= Data =
»»

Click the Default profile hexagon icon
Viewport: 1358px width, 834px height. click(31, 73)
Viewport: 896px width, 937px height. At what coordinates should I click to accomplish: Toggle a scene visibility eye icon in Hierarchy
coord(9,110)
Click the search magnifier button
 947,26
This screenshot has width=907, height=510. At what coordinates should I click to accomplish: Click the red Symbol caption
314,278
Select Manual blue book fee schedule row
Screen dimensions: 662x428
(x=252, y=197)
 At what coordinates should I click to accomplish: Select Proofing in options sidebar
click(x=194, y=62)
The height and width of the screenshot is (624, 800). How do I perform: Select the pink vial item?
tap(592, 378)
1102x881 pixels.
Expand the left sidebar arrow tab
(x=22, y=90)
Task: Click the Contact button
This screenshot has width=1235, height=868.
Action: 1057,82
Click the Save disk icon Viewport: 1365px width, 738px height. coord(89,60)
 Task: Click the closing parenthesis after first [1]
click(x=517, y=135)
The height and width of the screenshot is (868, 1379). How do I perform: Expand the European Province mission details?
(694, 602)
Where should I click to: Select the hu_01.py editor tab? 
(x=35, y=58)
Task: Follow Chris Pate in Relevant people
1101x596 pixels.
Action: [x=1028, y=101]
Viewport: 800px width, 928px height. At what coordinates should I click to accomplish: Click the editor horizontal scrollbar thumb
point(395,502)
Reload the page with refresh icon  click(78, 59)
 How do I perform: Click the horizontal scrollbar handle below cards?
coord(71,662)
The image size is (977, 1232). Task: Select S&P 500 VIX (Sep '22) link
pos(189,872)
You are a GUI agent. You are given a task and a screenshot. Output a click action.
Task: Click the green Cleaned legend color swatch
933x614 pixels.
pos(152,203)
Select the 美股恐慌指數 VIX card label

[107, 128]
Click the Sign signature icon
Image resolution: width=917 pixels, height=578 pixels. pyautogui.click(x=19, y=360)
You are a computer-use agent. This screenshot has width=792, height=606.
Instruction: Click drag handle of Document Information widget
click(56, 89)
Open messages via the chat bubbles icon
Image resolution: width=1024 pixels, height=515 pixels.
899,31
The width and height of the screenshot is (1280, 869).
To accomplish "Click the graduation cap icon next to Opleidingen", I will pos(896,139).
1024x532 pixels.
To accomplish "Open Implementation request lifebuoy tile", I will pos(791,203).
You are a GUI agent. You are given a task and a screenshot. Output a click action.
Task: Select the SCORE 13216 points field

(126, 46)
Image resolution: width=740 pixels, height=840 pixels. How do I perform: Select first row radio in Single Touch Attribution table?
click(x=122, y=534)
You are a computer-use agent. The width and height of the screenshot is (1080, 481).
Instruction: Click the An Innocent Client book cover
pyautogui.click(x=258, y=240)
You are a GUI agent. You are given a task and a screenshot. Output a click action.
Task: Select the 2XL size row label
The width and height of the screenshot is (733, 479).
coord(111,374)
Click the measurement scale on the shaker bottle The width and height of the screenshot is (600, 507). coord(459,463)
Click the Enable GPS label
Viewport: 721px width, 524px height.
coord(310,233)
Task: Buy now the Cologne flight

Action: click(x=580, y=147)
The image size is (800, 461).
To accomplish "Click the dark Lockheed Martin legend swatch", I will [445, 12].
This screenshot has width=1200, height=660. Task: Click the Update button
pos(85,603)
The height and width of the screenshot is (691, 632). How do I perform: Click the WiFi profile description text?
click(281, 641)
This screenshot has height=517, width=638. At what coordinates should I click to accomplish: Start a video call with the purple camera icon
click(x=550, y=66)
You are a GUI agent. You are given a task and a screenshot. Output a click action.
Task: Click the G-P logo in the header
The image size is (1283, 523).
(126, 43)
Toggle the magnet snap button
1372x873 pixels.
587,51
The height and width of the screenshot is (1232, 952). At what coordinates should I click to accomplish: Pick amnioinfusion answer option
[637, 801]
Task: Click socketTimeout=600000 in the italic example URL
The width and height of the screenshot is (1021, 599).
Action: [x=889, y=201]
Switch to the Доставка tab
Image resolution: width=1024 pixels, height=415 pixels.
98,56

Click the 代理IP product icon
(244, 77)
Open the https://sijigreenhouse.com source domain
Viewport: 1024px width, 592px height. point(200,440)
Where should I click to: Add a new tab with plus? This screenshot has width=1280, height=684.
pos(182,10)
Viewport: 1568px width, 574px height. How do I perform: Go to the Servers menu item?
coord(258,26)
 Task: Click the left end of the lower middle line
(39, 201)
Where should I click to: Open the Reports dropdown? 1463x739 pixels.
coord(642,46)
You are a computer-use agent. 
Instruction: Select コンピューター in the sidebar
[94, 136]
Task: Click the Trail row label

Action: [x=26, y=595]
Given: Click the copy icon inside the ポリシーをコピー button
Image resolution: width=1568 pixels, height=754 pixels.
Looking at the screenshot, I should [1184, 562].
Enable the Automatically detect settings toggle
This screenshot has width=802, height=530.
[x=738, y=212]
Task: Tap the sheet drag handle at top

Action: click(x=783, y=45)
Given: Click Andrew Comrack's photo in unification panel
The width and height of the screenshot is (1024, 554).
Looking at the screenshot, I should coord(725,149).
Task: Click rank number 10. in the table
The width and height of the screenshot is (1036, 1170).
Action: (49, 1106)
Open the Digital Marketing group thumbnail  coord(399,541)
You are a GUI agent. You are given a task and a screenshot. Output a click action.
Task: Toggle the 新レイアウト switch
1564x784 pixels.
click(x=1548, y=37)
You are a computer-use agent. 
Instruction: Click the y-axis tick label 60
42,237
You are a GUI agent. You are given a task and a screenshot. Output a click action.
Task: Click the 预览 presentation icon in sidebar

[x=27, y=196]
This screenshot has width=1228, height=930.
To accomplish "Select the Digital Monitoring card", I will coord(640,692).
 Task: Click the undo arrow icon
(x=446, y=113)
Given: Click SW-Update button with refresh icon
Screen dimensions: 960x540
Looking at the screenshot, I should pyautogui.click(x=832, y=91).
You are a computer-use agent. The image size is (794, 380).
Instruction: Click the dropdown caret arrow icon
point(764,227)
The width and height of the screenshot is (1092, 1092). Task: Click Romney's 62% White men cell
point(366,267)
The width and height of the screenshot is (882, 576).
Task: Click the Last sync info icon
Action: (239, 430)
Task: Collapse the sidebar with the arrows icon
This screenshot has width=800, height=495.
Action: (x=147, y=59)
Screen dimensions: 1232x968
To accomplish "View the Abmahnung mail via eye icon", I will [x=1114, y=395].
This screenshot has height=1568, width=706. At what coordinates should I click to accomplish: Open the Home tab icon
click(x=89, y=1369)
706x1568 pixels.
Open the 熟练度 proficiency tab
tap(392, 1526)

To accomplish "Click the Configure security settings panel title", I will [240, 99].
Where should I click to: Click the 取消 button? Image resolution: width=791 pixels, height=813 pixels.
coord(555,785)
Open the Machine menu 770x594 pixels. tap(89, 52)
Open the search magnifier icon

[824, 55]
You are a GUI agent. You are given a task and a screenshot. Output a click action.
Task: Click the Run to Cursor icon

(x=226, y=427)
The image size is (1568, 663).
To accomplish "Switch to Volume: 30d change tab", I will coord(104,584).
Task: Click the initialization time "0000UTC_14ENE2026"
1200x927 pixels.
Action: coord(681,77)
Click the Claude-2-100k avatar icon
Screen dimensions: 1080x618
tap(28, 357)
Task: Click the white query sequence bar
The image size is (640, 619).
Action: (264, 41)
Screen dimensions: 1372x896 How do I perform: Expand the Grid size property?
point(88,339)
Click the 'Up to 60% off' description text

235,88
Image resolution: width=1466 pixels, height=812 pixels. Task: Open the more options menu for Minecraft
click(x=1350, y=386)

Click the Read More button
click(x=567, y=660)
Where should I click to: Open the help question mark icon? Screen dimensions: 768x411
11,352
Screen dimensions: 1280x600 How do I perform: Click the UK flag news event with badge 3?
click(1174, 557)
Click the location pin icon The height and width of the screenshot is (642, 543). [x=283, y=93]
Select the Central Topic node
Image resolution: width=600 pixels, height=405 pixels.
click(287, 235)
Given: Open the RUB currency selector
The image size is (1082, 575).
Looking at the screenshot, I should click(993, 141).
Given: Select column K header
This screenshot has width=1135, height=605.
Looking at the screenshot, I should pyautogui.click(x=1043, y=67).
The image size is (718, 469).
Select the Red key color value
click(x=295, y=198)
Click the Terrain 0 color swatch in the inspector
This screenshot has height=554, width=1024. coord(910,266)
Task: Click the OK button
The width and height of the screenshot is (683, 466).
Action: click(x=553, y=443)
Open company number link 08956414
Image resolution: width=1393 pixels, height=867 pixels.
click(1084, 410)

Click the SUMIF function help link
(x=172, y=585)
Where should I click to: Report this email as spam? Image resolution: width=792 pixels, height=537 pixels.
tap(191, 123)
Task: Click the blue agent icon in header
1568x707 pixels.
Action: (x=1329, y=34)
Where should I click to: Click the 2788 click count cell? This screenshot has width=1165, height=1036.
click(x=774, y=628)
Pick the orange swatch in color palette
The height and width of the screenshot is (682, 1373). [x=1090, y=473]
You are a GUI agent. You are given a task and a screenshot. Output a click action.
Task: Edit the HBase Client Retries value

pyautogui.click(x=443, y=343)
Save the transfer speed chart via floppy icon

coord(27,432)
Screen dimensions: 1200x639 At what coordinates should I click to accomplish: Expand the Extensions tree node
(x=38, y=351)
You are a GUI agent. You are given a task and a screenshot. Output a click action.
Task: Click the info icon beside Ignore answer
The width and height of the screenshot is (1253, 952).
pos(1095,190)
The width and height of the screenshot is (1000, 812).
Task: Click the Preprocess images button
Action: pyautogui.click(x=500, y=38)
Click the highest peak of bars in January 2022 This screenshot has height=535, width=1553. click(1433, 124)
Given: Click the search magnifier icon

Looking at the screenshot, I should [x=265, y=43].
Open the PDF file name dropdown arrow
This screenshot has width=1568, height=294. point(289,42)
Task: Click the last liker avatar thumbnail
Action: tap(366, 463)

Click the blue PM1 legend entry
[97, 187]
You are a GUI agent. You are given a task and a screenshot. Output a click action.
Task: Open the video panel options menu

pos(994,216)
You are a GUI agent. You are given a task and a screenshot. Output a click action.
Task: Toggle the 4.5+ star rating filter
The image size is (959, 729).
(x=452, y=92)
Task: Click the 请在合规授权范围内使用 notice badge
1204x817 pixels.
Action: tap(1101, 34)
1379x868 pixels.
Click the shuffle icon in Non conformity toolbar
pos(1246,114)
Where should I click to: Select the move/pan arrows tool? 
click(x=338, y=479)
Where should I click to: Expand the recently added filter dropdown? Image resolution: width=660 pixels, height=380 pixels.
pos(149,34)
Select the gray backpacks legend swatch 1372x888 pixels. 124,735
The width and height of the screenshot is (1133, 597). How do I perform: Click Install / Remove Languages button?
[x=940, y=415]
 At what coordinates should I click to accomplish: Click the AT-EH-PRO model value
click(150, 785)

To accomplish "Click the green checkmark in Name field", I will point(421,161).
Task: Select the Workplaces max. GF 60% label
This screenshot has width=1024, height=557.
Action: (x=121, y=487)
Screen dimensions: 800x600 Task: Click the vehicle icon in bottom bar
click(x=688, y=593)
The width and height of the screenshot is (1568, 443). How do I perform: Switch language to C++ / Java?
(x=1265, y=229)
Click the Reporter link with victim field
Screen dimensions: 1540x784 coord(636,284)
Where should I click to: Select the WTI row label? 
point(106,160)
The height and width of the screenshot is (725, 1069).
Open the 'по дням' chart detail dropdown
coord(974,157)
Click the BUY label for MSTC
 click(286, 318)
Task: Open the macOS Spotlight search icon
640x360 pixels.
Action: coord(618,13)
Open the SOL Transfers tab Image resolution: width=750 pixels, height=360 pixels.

««

= Assignment =
Track down every line of the material containing the string "number", and copy it.

= Response to this exercise =
Task: Click rank number 10. in the table
Open company number link 08956414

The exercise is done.